Brain Pathology Case of the Month - March 2008

Contributed by: Priya Banerjee, MD and Barbara Crain, MD PhD
Johns Hopkins Hospital, Department of Pathology


CLINICAL HISTORY:

A previously healthy 2-year-old child first presented with a new limp and mild weakness of her right leg. Initial workup with x-rays was negative. Her condition worsened over two weeks with new neurological deficits including worsening gait changes resulting in crawling rather than walking and holding her right arm in a flexed position. MRI (T1 with contrast) showed a large solid and cystic intra-axial mass with markedly heterogeneous enhancement centered within the frontoparietal region with extension into and expansion of the body of the corpus callosum (Figures 1 and 2).
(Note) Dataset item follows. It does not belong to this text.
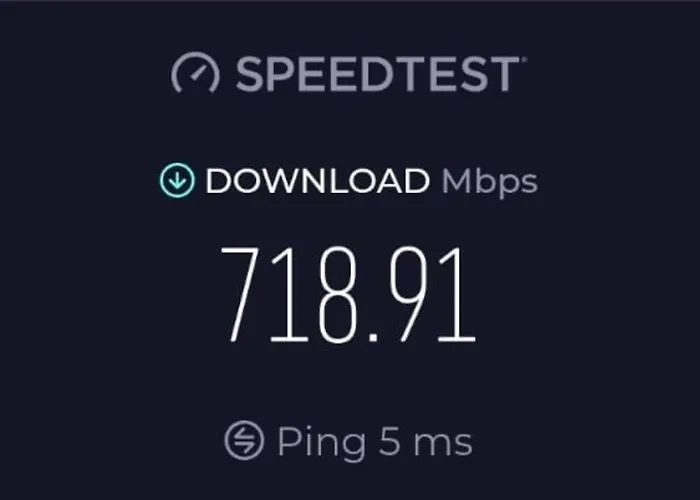Click the teal download arrow icon
This screenshot has height=500, width=700.
coord(177,180)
Stereotactic biopsy for diagnosis and surgical decompression was performed. She was treated with steroids and anticonvulsants. Further chemotherapeutic treatment was scheduled, but she continued to worsen with lethargy and hypertonicity requiring hospitalization. She clinically deteriorated with unreactive pupils and cerebral posturing. MRI showed tumor progression with herniation. She expired three months after onset of her symptoms. A brain only autopsy was performed.

GROSS DESCRIPTION:

Autopsy showed a markedly edematous brain weighing 1550 g fresh (fresh average weight 2 year old brain 1064 g) with generalized flattening of the sulci and gyri. There was destruction and softening of the right temporal lobe consistent with uncal herniation. Serial coronal sections of the cerebral hemispheres revealed a soft, hemorrhagic, gelatinous tumor maximally measuring 11 cm anterior to posterior, involving both hemispheres, crossing the corpus callosum, involving both caudate nuclei and completely effacing both lateral ventricles. The thalamus and putamen were grossly spared. There was a generalized midline shift to the left (Figure 3).

MICROSCOPIC DESCRIPTION:

Histologic examination of the tumor revealed pleomorphic, hyperchromatic tumor cells with prominent nucleoli. There was no inflammatory infiltrate. The tumor displayed a mix of hypocellular and hypercellular areas (Figures 4 and 5 respectively) with prominent Alcian blue staining in many of the hypocellular areas (Figure 6). Focal necrosis with surrounding pseudopalisading of tumor (Figure 7) and focal vascular proliferation (Figure 8) were identified. The tumor cells were immunoreactive for glial fibrillary acidic protein (GFAP) (Figure 9). Ki67 immunostaining demonstrated a high proliferation rate (Figure 10).